A ce jugement négatif s'ajoute l'idée que le corps est la source du désir. C'est en lui que gît cette mystérieuse puissance, féminine et (donc) difficile à dompter.
Mais en est-il bien ainsi ?
Lisons ce passage d'Abhinavagupta, un maître du tantra de l'An Mille. Avant le passage qui suit, il vient d'expliquer que tout plaisir vient de la conscience universelle. Et il ajoute :
"Même une forme ne peut être source de plaisir pour l’œil, que si elle s'unit à la grande extase qui n'est rien d'autre que l'excitation de l'énergie séminale (présente dans le corps sous forme de sang et de sperme). Et il en va de même pour l'oreille, quand elle entend par exemple une douce chanson. Les autres sens, de même, ne savourent (du plaisir) dans leur objets respectifs qu'en savourant l'extase créatrice en sa plénitude, et non par une simple excitation confinée à eux-seuls."
L'oeil, l'oreille et les autres sens, en effet, ne sont que des objets matériels, privés de conscience propre et incapable d'éprouver la moindre excitation. Si excitation il y a, elle ne vient ni des objets, ni des sens. L'excitation est l'écho du souvenir d'une plénitude absolue, qui transcende les limites physiques, et qui est donc susceptible de nous arracher à ces limites. Mais poursuivons :
"C'est pourquoi même les formes d'un très beau corps d'une femme au visage charmant, dont les hanches se balancent et dont le chant est exquis, n'engendrent pas une pleine félicité en ceux qui sont comme des pierres, en ceux dont l'énergie séminale n'est pas arrivée à maturité, en ceux en qui la félicité de la passion - laquelle n'est que l'excitation de cette énergie séminale - fait défaut.

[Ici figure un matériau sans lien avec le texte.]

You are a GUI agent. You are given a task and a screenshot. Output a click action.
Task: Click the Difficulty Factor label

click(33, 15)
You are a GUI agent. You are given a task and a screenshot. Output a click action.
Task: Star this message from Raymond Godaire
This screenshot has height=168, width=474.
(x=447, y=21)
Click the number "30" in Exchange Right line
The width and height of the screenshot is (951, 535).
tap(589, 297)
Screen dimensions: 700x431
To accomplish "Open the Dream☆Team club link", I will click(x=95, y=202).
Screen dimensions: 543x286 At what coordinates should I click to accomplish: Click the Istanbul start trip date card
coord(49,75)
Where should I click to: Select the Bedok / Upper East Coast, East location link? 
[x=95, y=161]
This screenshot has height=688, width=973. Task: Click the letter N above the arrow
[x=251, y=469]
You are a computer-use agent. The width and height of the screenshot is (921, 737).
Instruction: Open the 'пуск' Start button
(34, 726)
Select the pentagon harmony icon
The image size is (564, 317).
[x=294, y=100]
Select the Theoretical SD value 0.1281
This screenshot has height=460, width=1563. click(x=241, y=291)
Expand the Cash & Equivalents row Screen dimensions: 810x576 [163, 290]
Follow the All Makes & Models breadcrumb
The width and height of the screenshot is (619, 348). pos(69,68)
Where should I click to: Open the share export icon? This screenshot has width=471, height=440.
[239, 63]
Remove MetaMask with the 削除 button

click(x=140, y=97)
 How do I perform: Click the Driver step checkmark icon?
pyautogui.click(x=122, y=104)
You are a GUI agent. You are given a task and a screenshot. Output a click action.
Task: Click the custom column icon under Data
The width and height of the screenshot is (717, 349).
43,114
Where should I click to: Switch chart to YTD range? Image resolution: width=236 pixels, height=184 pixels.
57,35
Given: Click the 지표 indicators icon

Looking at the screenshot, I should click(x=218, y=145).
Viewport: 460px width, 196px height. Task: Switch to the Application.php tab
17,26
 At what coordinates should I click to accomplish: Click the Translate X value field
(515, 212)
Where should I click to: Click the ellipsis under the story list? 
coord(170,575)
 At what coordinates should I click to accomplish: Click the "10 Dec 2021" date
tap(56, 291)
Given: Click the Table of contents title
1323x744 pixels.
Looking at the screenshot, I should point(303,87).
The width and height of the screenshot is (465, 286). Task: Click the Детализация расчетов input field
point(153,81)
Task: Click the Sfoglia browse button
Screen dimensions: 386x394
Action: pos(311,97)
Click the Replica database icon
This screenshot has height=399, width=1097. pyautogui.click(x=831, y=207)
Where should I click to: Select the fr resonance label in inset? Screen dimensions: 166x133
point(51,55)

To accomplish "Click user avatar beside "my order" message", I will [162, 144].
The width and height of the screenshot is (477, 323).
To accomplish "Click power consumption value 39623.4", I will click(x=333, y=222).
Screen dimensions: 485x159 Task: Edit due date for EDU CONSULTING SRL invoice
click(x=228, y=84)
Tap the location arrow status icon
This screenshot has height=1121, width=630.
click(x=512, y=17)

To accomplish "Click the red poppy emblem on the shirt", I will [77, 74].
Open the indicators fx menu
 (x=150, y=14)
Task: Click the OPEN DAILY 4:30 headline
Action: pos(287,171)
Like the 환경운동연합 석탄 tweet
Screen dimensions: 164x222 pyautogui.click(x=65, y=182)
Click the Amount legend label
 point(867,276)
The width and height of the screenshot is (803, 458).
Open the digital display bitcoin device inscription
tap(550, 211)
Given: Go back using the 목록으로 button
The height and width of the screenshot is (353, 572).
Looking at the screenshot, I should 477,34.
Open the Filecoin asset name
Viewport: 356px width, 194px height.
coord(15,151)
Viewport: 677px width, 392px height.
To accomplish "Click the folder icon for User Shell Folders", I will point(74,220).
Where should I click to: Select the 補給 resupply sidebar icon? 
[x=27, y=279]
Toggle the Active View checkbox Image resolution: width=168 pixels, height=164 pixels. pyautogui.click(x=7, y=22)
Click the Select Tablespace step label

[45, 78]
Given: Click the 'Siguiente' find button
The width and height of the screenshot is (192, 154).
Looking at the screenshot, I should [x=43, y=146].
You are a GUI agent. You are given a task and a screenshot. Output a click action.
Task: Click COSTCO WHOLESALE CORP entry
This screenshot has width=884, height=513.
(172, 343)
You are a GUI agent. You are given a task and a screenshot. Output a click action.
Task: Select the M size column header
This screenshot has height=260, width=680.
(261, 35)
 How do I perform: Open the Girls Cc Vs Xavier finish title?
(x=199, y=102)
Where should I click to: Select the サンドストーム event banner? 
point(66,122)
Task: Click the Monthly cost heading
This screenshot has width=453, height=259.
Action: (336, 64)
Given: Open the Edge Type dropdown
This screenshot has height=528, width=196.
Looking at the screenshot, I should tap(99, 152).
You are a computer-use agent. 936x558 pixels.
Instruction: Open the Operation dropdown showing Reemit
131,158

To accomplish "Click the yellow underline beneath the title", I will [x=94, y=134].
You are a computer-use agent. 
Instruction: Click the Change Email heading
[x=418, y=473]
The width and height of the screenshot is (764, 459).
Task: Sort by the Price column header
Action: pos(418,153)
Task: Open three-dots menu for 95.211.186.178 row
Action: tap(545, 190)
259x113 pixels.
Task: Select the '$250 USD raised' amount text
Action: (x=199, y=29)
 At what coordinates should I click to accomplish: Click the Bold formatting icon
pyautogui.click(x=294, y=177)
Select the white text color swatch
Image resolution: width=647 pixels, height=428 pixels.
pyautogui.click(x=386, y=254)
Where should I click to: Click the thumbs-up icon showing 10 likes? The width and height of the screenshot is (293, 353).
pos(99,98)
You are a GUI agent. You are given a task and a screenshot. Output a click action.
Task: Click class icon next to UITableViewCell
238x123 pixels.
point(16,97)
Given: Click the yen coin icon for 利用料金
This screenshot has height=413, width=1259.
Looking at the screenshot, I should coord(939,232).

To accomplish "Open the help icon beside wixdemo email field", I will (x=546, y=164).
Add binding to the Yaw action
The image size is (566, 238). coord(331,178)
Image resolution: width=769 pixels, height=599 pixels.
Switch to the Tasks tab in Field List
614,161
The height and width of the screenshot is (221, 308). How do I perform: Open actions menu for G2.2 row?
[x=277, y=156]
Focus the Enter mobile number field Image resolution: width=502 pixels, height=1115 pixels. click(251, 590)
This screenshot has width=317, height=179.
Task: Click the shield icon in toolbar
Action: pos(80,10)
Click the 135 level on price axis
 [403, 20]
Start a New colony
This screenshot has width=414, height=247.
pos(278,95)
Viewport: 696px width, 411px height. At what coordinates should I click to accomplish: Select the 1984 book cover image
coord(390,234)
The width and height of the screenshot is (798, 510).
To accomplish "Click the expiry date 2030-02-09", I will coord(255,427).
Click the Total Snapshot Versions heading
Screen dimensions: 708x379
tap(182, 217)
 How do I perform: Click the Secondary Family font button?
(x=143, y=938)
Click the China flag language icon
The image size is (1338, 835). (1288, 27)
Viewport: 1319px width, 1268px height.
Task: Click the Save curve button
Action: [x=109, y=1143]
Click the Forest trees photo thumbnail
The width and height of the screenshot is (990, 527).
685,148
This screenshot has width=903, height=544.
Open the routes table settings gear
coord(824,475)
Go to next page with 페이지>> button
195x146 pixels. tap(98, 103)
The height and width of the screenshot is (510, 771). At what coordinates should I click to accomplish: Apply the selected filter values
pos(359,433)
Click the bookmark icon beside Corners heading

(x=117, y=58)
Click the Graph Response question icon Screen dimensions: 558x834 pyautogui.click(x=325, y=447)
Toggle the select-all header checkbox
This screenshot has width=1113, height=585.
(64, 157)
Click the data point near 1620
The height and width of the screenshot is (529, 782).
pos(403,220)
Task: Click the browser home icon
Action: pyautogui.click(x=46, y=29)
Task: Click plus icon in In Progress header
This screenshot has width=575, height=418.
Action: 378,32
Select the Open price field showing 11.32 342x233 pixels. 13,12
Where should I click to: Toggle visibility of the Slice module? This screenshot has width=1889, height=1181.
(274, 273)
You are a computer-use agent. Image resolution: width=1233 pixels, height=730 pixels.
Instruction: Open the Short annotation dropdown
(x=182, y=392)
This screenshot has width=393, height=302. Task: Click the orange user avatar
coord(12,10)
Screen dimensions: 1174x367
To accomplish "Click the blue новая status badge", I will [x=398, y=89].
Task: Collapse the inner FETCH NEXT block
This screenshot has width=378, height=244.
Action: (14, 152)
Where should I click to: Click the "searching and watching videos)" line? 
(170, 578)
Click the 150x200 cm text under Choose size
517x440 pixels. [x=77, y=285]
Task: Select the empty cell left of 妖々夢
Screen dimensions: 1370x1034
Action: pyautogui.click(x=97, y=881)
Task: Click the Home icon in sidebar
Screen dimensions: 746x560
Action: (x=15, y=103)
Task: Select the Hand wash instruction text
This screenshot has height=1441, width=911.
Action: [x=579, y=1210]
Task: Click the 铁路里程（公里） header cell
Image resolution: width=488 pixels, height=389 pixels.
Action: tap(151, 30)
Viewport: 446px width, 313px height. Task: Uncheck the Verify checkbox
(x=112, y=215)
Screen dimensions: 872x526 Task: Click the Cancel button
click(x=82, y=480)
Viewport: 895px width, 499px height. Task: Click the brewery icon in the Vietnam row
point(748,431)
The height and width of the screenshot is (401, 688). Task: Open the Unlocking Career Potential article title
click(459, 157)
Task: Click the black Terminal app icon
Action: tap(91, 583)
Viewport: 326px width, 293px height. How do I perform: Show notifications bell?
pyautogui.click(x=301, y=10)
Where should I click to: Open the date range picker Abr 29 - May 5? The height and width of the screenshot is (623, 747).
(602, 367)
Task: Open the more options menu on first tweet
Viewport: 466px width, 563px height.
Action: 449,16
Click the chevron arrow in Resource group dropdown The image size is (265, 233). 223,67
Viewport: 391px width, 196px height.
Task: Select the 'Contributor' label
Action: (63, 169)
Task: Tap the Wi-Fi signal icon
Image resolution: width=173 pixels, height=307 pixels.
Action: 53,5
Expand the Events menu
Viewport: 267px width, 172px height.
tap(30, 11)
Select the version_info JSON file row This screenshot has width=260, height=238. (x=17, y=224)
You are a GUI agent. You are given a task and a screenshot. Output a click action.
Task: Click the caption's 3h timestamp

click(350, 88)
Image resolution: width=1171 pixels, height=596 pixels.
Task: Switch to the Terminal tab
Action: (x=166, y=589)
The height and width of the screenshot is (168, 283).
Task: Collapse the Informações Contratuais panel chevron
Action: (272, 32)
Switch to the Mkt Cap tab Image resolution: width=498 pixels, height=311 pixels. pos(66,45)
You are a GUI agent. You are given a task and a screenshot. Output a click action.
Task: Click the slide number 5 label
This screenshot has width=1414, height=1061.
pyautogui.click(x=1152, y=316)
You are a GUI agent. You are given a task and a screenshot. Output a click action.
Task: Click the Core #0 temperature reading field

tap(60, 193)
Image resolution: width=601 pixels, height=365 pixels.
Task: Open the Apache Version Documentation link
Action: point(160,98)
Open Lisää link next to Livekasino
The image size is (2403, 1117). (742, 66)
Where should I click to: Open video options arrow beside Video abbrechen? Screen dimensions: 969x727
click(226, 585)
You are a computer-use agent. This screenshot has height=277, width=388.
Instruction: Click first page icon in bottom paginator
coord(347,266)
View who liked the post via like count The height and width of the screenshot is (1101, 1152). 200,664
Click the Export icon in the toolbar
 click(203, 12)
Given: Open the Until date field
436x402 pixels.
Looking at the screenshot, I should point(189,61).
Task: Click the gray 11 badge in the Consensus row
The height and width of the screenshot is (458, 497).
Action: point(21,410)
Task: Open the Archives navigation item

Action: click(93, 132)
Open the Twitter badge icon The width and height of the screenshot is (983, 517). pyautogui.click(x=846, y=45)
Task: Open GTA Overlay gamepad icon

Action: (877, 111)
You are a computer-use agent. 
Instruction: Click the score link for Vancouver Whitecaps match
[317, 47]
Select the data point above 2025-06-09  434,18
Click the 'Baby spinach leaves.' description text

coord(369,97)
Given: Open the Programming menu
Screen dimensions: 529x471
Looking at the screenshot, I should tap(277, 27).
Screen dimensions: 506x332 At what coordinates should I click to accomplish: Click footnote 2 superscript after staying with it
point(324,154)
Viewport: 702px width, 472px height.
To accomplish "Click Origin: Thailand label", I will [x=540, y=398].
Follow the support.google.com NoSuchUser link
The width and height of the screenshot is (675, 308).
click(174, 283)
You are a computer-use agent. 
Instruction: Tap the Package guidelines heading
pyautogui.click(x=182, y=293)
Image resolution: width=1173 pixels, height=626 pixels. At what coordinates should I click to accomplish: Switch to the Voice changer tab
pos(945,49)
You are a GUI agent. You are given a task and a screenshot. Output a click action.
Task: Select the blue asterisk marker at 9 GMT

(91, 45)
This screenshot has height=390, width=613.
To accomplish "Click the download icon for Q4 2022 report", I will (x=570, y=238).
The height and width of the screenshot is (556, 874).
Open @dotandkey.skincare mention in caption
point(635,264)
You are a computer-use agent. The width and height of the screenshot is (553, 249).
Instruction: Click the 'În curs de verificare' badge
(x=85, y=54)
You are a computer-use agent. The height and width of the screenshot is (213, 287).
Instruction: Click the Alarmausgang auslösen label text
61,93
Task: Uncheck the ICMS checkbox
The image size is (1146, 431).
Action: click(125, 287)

L'émerveillement de la délectation survient dans la mesure où (l'énergie séminale) parvient à maturité. Car si (cette énergie) est entièrement absente, (on observe) qu'il n'y a qu'inertie, puisqu'il n'y a ni émerveillement, ni délectation. Et il est dit (dans les traités d'esthétique) qu'être doué de cœur, c'est être possédé par un surcroît d'émerveillement et de délectation, laquelle consiste (justement) en une excitation de l'énergie séminale."
Abhinava, Parâtrîshikâvivarana, p. 202
L'énergie séminale, c'est le sperme ou son équivalent féminin, le sang. Subjectivement, cette énergie est le désir.
Que dit Abhinava ?
Il dit que sans désir, rien n'est désirable.
Autrement dit, il renverse la vision classique, à l'instar de Spinoza en Occident :
Ce n'est pas la chose qui suscite le désir,
mais le désir qui rend la chose désirable.
Chacun peut en faire l'expérience : quand on a très faim, un simple débris de biscotte peut faire saliver. Alors que quand on est rassasié, l'odeur d'un poulet rôti fumant nous laisse indifférents. Ou alors, tel corps qui nous excitait avant l'amour, nous laisse froid après.
Pourtant, ce corps n'a pas changé ! Mais qu'est-ce qui a changé alors ? Le désir ! C'est lui la source de l'excitation, et non le corps ou tel objet. Voilà pourquoi le désir, une fois satisfait, c'est-à-dire une fois disparu, échoue à faire notre bonheur.
On peut en tirer deux leçons :
-Le désir n'a pas son origine dans le corps, ni dans aucun objet. Ou, alors ? Dans la Source divine universelle, comme le révèle l'expérience du premier instant du désir : nous percevons alors que tout ce que nous désirons, avons désiré ou désirerons jamais, ne fait qu'un avec notre essence.
-Le désir est un bien précieux. En d'autres termes, le désir est désirable. Sans lui, il n'y a plus de plaisir, plus d'excitation, plus de vie, plus de conscience. "Malheur à qui n'a plus rien à désirer !", dit Rousseau. Pourquoi ? Parce que le désir est l'essence de la conscience, qui est elle-même l'essence de tout. Le désir est donc le Cœur du cœur, L'Âme de l'âme.
Mais alors pourquoi le désir est-il cause de souffrance ?
En réalité, ce n'est pas lui qui nous fait souffrir, mais uniquement la croyance que l'objet désiré est séparé du désir. Que nous sommes séparés de ce que nous désirons. Or, l'expérience du premier instant du désir, sans séparation entre le sujet et l'objet du désir, suffit à faire ressentir l'unité, et donc une plénitude. Qui n'est ni la souffrance de la séparation. Ni l'ennui qui fait souvent suite à la satisfaction.